The major festival, whose name means autumn eve, ended over the weekend, but it has been a lonely affair this year, with many Koreans opting for a contactless ritual via online streaming of activities.
Korean Christians traditionally visit cemeteries to pay tribute to their ancestors. But this year Catholic cemeteries and memorial parks wore a deserted look when the five-day holiday period started on Sept. 30.
Visiting ancestral graves is the most common tradition for Christians and non-Christians during Chuseok. However, this year the numerous memorial parks across the country downed their shutters during the holiday to arrest the spread of the coronavirus.
The Ministry of Patriots and Veterans Affairs, the government department looking after national cemeteries, banned entry to 11 cemeteries from Sept. 30 to Oct. 4.
Cecil Kim Hyo-jeong, a housewife in Seoul, said that since her marriage in 2003 her family "visited my husband's parents in Busan during the holidays like Chuseok Day. We also usually go to the graves of grandparents and talked about them. However, this Chuseok we couldn't."
She told UCA News that they were "afraid that we could bring the Covid-19 virus to our old parents-in-law. We just stayed at home during this long holiday. I think the virus took even our family tradition and holidays."
The biggest memorial park under the Incheon Metropolitan Government, which usually sees some 3,000 visitors daily, has been closed.
Cultural shifts are already taking place in the once Confucian society, which has seen an erosion of traditional family ties and a rapidly aging population.
Some of the old family traditions have died in Asia's fourth-largest economy due to rapid urbanization and lower birth rates.
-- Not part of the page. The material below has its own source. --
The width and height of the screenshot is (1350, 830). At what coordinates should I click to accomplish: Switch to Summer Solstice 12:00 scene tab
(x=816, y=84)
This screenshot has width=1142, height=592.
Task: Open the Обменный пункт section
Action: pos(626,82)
The Ministry of Health has joined hands with the Korea Funeral Culture and Policy Institute to make available an "e-sky burial information system," which has provision for an online visit to memorial parks across the country. Families can adorn online graves with photo albums and share memorial services through social media.
In a survey by e-commerce platform TMON, 47 percent of Korean respondents said they would prefer to spend Chuseok holidays within immediate family members' circle, while 18 percent preferred skipping meeting family members.
Concerns over a new wave of infections have forced the government to implement Level 2 social distancing rules on indoor meetings involving 50 people and outdoor meetings with 100 people.
A rise in Covid-19 infections in South Korea in mid-August and September forced the government to implement social distancing norms and other preventive measures.
The 38 new cases registered on Sept. 29, the lowest daily increase in the past 50 days, took the national tally to 23,699 cases with 407 deaths.
The government's anti-coronavirus steps during Chuseok included a ban on eating at restaurants on highways. People also had to pay to drive on national expressways. The charges are usually waived during the holiday.
Chuseok, also called Hangawi, is a harvest festival often compared to the Thanksgiving holiday in the US and Canada. Participants eat a half-moon-shaped rice cake called songpyeon.
Local media reported that this year's holiday had caused generational conflicts between young and old people. The former insist on spending the holiday individually while the latter prefer to catch up with family members.